# [What to work on]
Please report every line of the listing below that has the word "computer" in it.

# [Study material]
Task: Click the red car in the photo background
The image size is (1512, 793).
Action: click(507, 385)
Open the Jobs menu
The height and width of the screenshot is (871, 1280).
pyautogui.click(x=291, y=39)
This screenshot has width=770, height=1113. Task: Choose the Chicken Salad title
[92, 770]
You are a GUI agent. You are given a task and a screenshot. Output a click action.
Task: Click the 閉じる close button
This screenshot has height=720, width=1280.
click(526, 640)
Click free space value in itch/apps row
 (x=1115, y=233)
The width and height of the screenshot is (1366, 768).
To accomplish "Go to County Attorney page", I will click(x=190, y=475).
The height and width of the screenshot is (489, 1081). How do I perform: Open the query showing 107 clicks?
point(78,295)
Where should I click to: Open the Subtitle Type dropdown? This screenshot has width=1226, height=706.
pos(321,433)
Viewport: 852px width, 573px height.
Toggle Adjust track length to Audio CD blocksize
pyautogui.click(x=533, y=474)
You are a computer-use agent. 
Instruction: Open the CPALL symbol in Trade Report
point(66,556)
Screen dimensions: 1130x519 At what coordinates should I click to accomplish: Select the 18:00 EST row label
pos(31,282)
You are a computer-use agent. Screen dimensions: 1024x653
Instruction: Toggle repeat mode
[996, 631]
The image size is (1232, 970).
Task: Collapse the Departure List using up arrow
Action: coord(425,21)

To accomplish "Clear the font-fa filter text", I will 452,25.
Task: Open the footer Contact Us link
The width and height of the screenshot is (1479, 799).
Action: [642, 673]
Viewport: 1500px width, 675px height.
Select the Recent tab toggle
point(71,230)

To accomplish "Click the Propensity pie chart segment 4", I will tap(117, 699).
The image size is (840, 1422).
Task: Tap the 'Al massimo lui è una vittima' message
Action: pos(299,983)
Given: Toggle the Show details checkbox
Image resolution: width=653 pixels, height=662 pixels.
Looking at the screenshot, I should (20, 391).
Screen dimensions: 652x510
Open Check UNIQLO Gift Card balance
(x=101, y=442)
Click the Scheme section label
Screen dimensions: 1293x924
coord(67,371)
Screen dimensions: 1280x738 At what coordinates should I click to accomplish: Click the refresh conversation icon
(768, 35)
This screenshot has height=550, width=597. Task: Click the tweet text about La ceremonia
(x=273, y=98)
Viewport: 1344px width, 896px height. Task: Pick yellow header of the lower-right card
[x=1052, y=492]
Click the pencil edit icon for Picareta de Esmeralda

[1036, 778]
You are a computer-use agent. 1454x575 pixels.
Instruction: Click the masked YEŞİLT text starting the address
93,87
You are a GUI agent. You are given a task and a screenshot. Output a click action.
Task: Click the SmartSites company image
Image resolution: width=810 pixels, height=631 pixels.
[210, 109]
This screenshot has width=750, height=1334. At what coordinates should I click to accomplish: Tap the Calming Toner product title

# [Written response]
You are a computer-use agent. 
You are a computer-use agent. Screen dimensions: 1024x653
You are a computer-use agent. 1454x575 pixels.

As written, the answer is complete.